**Problem:** Here is the listing. Print it exactly.

**Supplied information:**
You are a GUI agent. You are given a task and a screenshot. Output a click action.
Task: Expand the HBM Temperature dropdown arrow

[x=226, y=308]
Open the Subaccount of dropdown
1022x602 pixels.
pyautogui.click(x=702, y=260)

**Exercise result:**
You are a GUI agent. You are given a task and a screenshot. Output a click action.
Task: Expand the HBM Temperature dropdown arrow

[x=226, y=308]
Open the Subaccount of dropdown
1022x602 pixels.
pyautogui.click(x=702, y=260)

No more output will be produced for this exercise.